AIM OF THE EXERCISE >>
Search the data for lines holding the word "label". State how many there are, and nothing else.

Pixel coordinate grounding data

□ □ □ □ □

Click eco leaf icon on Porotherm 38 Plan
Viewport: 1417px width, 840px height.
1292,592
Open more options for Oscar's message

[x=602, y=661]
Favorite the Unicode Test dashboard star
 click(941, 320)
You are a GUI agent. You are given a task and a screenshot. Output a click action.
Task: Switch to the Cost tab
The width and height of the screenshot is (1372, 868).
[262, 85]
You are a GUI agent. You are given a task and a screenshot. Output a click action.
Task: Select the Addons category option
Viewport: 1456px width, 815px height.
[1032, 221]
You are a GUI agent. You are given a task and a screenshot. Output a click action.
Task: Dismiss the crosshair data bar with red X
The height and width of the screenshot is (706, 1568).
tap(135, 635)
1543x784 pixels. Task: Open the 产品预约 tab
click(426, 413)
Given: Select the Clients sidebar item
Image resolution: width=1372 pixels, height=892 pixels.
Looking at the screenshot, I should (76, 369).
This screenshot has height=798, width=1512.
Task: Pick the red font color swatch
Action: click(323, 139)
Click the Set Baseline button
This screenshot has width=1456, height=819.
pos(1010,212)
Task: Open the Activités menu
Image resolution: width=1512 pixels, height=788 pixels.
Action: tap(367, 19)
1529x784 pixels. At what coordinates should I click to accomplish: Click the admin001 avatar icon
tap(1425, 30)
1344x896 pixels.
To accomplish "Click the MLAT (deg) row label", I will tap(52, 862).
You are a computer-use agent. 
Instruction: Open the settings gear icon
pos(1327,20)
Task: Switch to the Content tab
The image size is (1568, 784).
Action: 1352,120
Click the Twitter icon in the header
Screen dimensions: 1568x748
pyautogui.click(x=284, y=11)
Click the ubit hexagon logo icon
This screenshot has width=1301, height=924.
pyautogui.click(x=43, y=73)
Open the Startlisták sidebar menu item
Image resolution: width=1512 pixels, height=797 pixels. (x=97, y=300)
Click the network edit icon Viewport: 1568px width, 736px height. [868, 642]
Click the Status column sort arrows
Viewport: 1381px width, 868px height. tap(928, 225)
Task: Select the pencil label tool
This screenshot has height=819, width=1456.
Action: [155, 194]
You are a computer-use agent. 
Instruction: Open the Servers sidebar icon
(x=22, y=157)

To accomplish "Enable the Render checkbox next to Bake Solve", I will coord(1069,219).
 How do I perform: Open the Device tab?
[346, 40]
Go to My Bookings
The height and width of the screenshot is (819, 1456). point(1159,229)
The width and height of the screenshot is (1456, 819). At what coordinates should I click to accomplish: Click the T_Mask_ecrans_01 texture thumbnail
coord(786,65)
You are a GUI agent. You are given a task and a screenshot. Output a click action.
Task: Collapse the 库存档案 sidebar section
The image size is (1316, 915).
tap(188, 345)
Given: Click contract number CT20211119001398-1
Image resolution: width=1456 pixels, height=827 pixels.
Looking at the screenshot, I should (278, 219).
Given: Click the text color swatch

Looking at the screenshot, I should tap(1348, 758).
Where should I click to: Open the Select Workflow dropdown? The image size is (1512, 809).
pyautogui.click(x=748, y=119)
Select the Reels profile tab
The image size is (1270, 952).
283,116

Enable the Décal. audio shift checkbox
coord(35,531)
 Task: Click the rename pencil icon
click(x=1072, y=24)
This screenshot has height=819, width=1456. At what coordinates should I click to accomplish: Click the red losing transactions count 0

□ □ □ □ □

SOLUTION TO THIS EXERCISE >>
2